[START OF Supplied entries]

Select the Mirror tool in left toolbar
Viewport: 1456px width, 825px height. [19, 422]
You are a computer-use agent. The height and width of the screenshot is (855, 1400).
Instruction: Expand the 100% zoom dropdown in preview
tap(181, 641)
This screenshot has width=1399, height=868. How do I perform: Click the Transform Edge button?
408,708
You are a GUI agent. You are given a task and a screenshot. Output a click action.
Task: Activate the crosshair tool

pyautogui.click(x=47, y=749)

[END OF Supplied entries]

Your instructions — Reproduce every line of the material above, requests included, multiplying each number in the answers (the viewport width and height as well as all coordinates) by 1.25 and rounding to the nearest whole number, with halves rounded up. Leave every number in the requests unchanged.

Solution —
Select the Mirror tool in left toolbar
Viewport: 1820px width, 1031px height. [24, 528]
You are a computer-use agent. The height and width of the screenshot is (855, 1400).
Instruction: Expand the 100% zoom dropdown in preview
tap(226, 801)
This screenshot has width=1399, height=868. How do I perform: Click the Transform Edge button?
510,885
You are a GUI agent. You are given a task and a screenshot. Output a click action.
Task: Activate the crosshair tool

pyautogui.click(x=59, y=936)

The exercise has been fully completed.